> TASK STATEMENT
Go line by line through the entries and show those that hold the string "will".

....................

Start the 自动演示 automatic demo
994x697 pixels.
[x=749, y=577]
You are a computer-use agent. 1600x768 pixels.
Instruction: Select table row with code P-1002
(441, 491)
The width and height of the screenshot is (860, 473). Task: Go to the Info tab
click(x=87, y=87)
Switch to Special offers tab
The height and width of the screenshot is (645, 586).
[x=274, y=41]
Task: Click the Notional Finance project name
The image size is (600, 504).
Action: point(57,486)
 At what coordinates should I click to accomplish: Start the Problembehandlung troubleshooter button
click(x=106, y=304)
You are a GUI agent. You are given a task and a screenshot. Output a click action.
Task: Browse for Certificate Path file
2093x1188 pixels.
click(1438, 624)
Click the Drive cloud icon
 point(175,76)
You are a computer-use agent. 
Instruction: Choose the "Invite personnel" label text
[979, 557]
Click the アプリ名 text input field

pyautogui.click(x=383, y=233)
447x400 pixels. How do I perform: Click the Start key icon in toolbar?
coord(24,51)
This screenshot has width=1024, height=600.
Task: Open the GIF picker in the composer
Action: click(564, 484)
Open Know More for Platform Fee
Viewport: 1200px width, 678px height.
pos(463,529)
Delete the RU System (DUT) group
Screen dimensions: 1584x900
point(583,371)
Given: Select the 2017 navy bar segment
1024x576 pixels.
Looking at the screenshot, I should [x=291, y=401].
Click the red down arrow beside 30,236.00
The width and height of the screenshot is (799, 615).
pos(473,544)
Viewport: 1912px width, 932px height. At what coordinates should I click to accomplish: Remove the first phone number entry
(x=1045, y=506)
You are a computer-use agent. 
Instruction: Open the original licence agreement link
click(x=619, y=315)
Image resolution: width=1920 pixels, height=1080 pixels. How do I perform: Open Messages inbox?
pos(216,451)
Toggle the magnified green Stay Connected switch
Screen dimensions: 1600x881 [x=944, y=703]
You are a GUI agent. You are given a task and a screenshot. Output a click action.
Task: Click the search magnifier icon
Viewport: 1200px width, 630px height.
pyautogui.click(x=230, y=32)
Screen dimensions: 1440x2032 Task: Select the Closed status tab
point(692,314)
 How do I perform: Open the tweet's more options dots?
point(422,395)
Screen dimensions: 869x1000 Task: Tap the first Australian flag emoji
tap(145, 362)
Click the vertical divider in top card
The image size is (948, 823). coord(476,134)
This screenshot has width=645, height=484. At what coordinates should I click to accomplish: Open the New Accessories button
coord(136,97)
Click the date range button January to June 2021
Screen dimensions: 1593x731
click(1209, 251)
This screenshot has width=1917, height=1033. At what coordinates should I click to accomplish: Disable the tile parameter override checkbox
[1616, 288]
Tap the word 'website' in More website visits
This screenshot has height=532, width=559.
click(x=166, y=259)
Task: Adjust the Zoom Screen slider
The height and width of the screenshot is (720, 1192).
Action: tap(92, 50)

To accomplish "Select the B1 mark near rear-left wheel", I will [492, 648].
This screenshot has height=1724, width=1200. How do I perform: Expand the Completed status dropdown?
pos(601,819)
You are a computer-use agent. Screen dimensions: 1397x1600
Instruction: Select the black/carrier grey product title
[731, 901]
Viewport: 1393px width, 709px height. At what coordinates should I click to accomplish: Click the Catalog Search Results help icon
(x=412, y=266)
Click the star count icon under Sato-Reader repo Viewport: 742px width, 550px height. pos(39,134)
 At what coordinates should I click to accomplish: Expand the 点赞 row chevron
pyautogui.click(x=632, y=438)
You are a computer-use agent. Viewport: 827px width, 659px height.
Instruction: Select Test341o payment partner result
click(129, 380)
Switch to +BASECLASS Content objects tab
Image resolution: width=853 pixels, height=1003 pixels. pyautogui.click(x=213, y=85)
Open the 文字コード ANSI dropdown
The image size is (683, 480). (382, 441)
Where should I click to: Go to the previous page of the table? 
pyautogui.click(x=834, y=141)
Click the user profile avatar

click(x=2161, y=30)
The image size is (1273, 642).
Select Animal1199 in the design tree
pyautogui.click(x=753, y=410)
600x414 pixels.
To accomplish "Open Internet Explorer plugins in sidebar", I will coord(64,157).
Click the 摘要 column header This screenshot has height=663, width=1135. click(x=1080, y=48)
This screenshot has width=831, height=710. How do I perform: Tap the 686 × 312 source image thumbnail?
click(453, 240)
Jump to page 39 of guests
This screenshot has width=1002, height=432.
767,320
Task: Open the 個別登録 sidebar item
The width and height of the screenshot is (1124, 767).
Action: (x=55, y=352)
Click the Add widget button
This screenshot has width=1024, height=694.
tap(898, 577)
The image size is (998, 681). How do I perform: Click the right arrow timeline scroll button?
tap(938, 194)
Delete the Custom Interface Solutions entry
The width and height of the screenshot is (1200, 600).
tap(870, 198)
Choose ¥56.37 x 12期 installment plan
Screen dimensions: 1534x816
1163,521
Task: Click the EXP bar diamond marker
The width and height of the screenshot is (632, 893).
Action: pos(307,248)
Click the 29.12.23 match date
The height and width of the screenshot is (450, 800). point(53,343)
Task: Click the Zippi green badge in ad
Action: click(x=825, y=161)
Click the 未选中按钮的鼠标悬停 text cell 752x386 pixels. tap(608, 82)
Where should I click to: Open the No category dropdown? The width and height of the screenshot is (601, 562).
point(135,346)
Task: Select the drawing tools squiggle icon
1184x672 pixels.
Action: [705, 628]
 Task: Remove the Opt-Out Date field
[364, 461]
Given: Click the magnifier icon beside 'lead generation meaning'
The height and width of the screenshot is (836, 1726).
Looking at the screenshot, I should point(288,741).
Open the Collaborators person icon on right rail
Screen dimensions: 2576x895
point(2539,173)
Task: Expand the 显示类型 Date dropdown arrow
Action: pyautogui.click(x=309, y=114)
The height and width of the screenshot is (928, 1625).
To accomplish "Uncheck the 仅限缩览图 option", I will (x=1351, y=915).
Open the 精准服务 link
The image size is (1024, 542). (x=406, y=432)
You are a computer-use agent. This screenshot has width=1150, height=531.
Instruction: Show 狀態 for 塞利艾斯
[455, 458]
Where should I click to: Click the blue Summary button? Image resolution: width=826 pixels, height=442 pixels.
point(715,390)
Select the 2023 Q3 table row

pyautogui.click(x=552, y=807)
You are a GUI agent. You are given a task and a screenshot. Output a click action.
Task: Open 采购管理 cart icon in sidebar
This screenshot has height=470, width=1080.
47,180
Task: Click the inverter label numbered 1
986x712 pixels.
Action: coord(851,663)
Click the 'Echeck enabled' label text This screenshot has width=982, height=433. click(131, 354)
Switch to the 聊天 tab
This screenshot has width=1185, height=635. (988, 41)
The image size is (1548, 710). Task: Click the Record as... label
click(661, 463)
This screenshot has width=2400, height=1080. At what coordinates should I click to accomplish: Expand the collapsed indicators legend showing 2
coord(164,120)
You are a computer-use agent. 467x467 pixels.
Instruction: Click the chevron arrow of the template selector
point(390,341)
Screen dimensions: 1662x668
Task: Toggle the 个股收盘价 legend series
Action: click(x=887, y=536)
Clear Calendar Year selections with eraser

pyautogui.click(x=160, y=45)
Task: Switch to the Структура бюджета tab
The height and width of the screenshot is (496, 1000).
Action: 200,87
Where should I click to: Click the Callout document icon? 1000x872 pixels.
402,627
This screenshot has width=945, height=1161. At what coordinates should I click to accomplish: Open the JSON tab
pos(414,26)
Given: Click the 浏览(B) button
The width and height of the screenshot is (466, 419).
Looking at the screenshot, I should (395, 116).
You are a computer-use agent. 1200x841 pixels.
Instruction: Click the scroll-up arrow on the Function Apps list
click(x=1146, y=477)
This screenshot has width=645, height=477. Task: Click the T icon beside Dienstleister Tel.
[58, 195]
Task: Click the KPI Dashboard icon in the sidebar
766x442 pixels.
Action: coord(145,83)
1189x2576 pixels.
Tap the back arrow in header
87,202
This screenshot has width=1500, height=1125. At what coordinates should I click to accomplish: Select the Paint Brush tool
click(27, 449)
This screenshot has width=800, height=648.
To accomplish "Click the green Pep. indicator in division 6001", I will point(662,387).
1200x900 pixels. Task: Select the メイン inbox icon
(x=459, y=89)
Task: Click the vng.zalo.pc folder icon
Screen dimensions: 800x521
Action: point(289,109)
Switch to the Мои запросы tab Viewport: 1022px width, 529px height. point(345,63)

....................

> YOUR RESPONSE
To accomplish "Select the B1 mark near rear-left wheel", I will [492, 648].
To accomplish "Open Internet Explorer plugins in sidebar", I will coord(64,157).
To accomplish "Uncheck the 仅限缩览图 option", I will (x=1351, y=915).
To accomplish "Click the green Pep. indicator in division 6001", I will point(662,387).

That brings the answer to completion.